Joe Carter: "If only we could convince them that the 'fetus' is a person. If only they knew it was a human life they were destroying. If they only knew, they wouldn't -- they couldn't -- go through with the abortion. But they do know. And the abortions continue. Not because we live in a culture of death but because we live in a culture of me."

Nikolas Nikas argues that "the overturning of Roe is inevitable." He also points out that in all of America's major and minor wars since 1775, the total dead is 1,329,991--"or an amount equal to just one year of Roe’s infernal tally." Nikas also urges both perspective and perseverance, for
as social-reform movements go, the 34-year struggle to overturn Roe and its judicial progeny is still a relatively young one.

The lessons of the long struggle for black civil rights are instructive. From the advent of the first African slave being taken to the American colonies in 1619 to the beginning of the Civil War was a period of 246 years. The cause for life is, in comparison, only 34 years old.

The ratification of the 13th Amendment abolishing slavery in 1865 to the passage of the Civil Rights Act in 1964 was a period of approximately 100 years. We who fight for life having been laboring for only one third as long.
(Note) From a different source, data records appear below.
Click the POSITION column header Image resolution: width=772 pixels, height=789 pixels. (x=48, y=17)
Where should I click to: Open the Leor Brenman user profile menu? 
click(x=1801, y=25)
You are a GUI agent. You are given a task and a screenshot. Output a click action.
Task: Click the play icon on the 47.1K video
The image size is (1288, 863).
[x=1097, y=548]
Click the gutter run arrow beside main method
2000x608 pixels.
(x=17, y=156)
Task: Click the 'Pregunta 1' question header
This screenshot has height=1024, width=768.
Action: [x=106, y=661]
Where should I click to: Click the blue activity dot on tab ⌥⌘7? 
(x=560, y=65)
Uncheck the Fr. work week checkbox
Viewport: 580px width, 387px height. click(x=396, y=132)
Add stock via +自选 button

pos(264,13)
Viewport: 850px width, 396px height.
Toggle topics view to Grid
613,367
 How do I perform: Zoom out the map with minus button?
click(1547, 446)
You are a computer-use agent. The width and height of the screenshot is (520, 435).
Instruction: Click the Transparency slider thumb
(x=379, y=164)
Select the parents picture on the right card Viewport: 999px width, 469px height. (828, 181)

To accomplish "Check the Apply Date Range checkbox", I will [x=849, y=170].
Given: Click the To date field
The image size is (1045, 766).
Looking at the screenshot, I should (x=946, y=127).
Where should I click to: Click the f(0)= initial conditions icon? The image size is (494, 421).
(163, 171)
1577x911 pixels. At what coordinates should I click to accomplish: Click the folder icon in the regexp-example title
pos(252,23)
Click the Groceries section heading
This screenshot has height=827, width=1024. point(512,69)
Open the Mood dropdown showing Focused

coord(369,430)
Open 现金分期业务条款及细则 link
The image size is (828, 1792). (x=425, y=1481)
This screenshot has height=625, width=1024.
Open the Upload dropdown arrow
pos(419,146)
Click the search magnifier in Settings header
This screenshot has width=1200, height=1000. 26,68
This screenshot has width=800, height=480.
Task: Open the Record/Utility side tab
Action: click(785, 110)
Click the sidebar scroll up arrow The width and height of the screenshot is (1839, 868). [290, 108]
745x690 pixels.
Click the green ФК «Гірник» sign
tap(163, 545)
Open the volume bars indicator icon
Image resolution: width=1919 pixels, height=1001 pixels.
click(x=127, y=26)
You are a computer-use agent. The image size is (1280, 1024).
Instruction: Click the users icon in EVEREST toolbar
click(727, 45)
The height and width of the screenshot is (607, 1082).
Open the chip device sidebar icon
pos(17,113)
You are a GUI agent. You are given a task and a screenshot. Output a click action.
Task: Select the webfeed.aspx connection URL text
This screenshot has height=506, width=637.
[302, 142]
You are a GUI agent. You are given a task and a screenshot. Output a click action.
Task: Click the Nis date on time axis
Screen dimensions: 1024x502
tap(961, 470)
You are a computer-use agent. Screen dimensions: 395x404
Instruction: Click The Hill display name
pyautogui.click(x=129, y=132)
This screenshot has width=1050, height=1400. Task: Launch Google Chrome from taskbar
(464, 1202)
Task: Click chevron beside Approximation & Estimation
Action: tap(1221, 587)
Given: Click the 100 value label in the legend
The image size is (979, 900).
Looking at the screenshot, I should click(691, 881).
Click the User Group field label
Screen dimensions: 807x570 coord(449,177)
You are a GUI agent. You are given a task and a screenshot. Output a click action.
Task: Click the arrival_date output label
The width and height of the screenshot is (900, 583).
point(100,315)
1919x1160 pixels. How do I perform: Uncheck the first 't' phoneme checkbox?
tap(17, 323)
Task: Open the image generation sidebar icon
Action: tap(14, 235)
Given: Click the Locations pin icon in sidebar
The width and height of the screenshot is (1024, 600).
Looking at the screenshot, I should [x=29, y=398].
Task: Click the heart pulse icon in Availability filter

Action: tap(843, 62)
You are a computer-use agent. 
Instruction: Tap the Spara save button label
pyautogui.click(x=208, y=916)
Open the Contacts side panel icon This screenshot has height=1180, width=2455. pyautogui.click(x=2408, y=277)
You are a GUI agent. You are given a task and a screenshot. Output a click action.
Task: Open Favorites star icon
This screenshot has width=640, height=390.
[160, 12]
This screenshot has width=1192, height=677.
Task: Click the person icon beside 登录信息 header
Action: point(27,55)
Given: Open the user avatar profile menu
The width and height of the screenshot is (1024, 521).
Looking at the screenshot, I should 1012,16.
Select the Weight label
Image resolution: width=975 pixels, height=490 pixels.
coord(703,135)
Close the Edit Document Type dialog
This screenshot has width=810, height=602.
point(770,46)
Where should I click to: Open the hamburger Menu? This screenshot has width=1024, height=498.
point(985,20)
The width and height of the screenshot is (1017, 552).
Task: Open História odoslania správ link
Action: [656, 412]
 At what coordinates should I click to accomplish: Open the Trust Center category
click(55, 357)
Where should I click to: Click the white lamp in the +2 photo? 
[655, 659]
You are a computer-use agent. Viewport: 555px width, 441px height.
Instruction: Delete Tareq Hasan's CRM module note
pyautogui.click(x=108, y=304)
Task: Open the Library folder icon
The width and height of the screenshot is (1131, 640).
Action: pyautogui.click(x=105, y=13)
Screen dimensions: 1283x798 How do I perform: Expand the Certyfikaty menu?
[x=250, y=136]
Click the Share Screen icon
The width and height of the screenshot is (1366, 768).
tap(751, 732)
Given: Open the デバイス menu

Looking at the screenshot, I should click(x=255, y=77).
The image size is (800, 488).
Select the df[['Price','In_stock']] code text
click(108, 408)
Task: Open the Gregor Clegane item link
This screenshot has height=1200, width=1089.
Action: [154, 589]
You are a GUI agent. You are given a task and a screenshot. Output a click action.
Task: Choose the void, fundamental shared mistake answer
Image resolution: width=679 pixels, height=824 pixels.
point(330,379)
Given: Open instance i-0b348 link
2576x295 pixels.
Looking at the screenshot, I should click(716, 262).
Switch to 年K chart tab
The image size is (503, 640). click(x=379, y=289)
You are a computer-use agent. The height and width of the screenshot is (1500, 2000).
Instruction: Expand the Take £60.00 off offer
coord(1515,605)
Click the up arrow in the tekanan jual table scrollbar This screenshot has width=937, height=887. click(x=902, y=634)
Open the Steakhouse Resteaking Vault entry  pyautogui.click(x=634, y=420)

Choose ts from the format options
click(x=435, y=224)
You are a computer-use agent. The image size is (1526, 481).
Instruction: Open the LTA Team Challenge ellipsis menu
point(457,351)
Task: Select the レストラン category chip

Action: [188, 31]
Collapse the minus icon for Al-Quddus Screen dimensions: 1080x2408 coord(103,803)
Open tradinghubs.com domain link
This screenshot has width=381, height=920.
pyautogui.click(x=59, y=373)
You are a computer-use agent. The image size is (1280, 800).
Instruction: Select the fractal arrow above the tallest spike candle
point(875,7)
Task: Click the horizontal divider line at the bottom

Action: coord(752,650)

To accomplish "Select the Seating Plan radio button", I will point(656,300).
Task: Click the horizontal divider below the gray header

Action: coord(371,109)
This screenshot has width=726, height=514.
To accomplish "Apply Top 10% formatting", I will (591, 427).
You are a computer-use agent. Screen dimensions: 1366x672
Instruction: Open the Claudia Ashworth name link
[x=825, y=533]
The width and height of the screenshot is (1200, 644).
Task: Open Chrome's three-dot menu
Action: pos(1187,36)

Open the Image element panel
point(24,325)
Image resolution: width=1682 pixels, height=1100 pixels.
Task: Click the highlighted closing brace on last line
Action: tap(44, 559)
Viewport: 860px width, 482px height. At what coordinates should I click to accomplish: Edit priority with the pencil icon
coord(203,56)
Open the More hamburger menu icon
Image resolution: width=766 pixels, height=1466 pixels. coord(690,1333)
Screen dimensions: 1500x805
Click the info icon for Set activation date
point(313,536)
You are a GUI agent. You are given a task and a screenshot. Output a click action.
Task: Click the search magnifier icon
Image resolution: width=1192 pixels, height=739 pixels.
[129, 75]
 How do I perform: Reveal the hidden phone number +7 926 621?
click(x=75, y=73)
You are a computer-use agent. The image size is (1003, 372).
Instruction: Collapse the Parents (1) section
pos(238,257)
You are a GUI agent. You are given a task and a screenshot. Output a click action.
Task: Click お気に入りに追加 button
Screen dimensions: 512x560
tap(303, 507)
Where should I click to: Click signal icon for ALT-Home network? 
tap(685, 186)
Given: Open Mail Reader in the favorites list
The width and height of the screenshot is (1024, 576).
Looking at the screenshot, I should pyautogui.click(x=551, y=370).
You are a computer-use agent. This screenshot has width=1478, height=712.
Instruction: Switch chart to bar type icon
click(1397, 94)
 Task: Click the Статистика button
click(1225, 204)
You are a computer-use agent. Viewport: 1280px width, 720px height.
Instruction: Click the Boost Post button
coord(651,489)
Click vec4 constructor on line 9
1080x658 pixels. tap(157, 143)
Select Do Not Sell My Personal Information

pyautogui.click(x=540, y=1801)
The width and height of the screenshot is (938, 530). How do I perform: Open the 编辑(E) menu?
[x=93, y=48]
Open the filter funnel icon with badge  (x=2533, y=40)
From the announcement in 1896 by the Supreme Court in Plessy v. Ferguson that “separate but equal” public accommodations for blacks and whites was constitutional to the reversal of that decision by the same Supreme Court in 1954 in the Brown v. Board of Education case was a period of 58 years — almost a quarter of a century longer than our present struggle.

The period from the Civil Rights Amendment in 1964 to the present is approximately 42 years, eight years longer than we have presently struggled. The lesson is that American social-reform movements sometimes take time. We will win the battle to overturn Roe if we do not lose heart.